Polícia Civil indicia seminarista que engravidou adolescente por estupro de vulnerável

Suspeito se apresentou na delegacia em Ubirajara (SP) para depoimento e foi liberado. Vítima fez 14 anos em fevereiro, mas a gestação já passa de 3 meses.


O seminarista suspeito de estuprar e engravidar uma adolescente de 13 anos se apresentou na delegacia de Ubirajara e foi ouvido na quarta-feira (4).
De acordo com o delegado responsável pelo caso, o jovem de 21 anos será indiciado pelo crime de estupro de vulnerável.

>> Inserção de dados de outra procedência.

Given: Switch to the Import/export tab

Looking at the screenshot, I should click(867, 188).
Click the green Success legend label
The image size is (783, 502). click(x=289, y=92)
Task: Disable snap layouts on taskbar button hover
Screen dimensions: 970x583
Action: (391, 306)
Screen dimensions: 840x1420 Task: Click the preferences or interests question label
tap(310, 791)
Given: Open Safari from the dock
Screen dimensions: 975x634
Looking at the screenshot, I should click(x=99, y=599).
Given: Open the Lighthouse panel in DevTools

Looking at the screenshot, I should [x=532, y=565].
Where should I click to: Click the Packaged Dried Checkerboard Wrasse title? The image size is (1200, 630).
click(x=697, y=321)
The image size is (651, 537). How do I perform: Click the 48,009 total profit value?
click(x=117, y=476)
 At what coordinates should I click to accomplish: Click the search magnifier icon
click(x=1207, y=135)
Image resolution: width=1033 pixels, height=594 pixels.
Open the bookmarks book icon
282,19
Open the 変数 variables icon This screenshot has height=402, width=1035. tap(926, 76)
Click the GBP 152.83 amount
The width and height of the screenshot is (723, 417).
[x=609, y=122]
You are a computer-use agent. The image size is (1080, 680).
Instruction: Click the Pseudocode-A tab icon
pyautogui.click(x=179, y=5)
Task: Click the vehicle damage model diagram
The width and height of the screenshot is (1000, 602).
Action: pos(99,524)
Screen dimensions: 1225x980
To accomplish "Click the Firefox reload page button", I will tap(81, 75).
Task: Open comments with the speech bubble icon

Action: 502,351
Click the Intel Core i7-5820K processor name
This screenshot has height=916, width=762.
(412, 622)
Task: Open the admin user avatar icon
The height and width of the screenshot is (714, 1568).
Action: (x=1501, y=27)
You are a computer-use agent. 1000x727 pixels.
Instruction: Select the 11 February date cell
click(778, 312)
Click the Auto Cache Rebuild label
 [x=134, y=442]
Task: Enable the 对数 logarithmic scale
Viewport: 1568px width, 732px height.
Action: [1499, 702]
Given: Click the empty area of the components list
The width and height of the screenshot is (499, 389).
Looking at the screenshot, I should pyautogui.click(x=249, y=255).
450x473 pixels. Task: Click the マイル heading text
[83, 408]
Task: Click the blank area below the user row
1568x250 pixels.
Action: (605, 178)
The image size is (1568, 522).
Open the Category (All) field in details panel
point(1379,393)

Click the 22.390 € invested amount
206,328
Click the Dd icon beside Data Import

“Agora ficará a cargo no Ministério Público pedir ou não a prisão dele durante o processo. A polícia não fará esse pedido, porque entendemos que ele se apresentou dentro do prazo, deu todos os esclarecimentos e tem residência fixa”, explica Paulo Calil.
Ainda segundo Paulo Calil, o jovem confessou que se relacionou com a adolescente, mas disse que ela teria falado ter 14 anos e que faria 15 em breve.
"No entanto, houve o crime de acordo com a lei e agora vou concluir o inquérito e encaminhar à Justiça", ressalta Paulo Calil.
O delegado também ouviu novamente a adolescente e os familiares para concluir o inquérito.
Investigações
O caso passou a ser investigado depois da denúncia da mãe da adolescente, que procurou a polícia no dia 19 de março. Foram feitos exames que comprovaram que na época, a adolescente já estava grávida de 3 meses.
“A menina completou 14 anos em fevereiro, portanto, pelo período de gestação, o fato teria ocorrido quando ela ainda tinha 13 anos. Nesse caso, pela lei se configura estupro de vulnerável, mesmo se houvesse consentimento”, explica o delegado.
O suspeito estuda em seminário da Bahia, mas foi encaminhado para realizar trabalhos em Ubirajara pela Diocese de Ourinhos, onde possui familiares. Ele ficou na cidade entre os meses de dezembro e janeiro.
“Eles teriam se conhecido em uma novena de natal que o seminarista participava e eram realizadas nas casas de moradores da cidade. Em uma dessas novenas, a mãe da adolescente não foi e o suspeito teria se aproximado da menina”, conta o delegado.
A Diocese de Ourinhos negou que o seminarista estivesse oficialmente à serviço da circunscrição eclesiástica em Ubirajara. Disse que o acolhimento de seminaristas e padres de outras regiões que estejam em viagem é comum e que teria sido isso o que ocorreu neste caso.